My boss is out of control. He fabricates facts to support his personal agenda. He applies or ignores corporate policies at his whim. He makes blatant displays of favoritism–punishing some employees severely while overlooking others who do the exact same thing. He accuses employees falsely, and then creates evidence if needed to support his claims.

He has taken the Crucial Conversations class and uses it as a means of attack. He starts with “This is a crucial conversation,” and then follows with a litany of insults and accusations, omitting any attempt to make things feel safe.

Our institution has no sanctioned course of action where a supervisor can present a complaint. Several have gone to his superior and gotten nowhere. How can we use Crucial Conversations skills to better remedy a situation where honesty and truth are considered a secondary priority?

Signed,

Nearly Hopeless

A Dear Nearly Hopeless,

Sounds like the crucial conversation you need to have is with yourself. The best service you could offer to yourself is to find a different job. And the best service you could offer to your organization is to hold a very candid exit interview once you’ve lined up the next job. Unfortunately, weakness at crucial conversations is not confined to direct reports. Bosses are just as inclined to avoid them at all costs.

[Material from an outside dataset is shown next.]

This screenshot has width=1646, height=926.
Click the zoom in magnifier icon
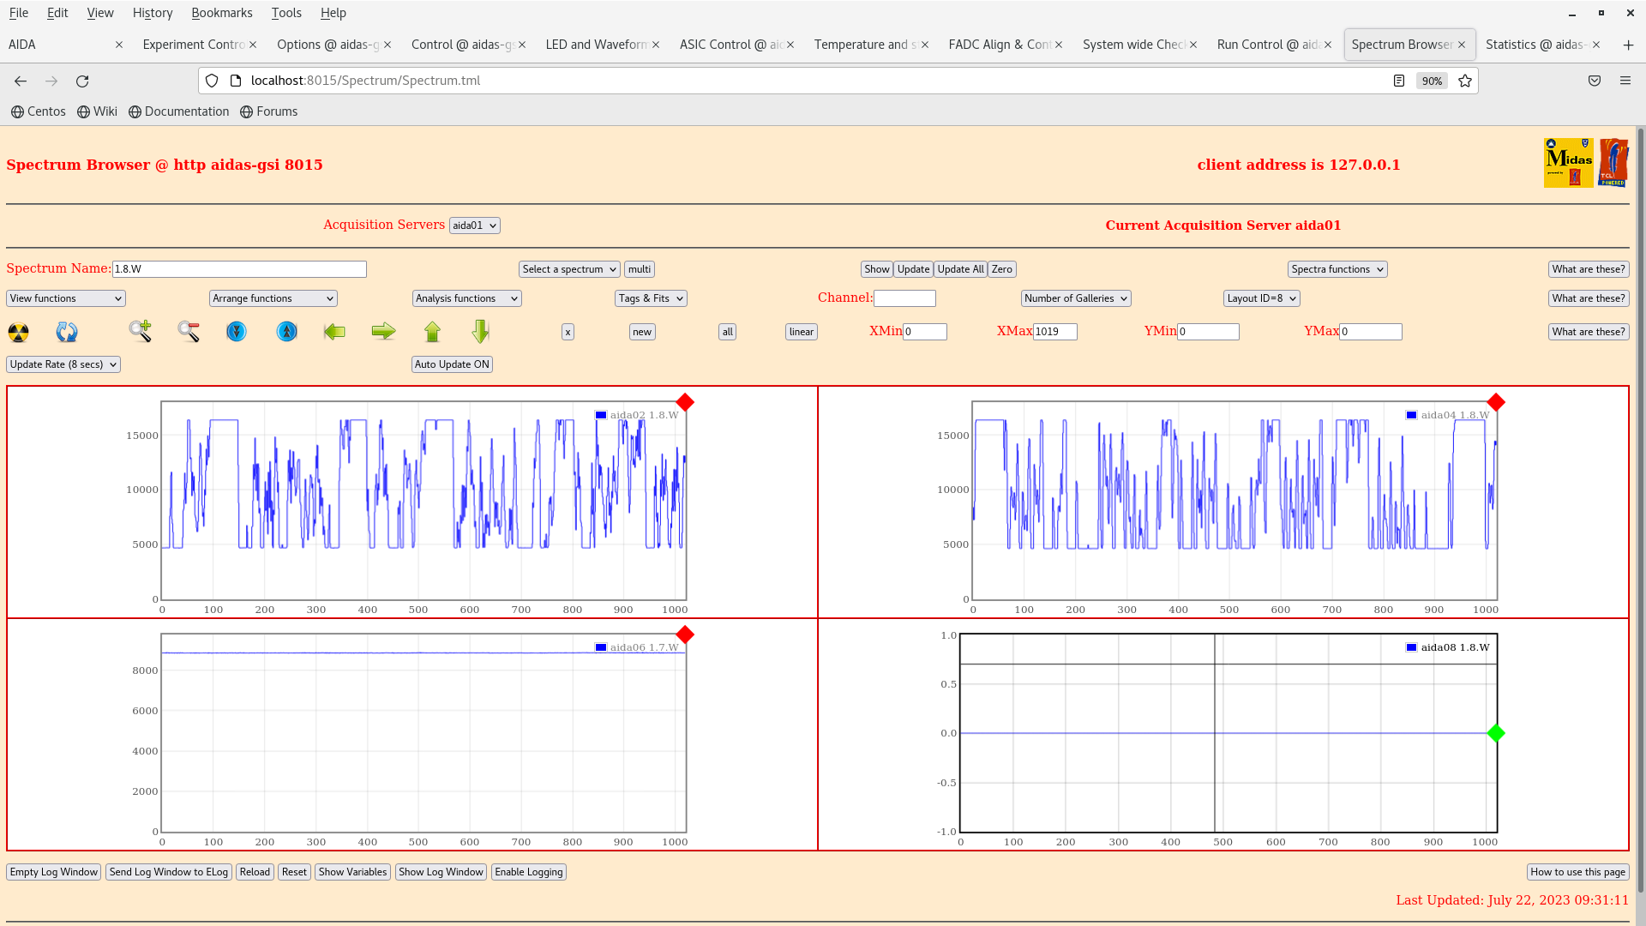pos(140,331)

Now, I’m making two important assumptions–but provided my assumptions are correct, the primary problem here is that your boss’s superior is AWOL from his or her job. When an employee takes the enormous risk of giving skip-level feedback (i.e., going over her boss’s head to share concerns about her boss), the manager has a special obligation to protect the employee and to respond vigorously to the concerns. Clearly that has failed here. Now, in fairness, I need to share the big assumptions I’m making. I’m assuming that:

1. You and others have made a skillful attempt to give your boss feedback about his chronic untrustworthiness.

2. You and others have been skillful in how you communicated your concerns to your boss’s boss.

If you’ve done reasonably well at both of these, then you have–in my opinion–discharged your conscience marvelously and are left only with the obligation to move yourself to a healthy work situation. I know that can be a tough decision to implement, but it should be a fairly easy one to make. As long as you stay where you are you are enabling your boss’s bad behavior by robbing him of the natural consequences of it. The natural consequence of bad leadership is the loss of good talent. But even more important, you are falling short of your obligation to place yourself in environments where you can flourish and serve best.

I wish you the best in both creating better circumstances and positively influencing your current boss through the change.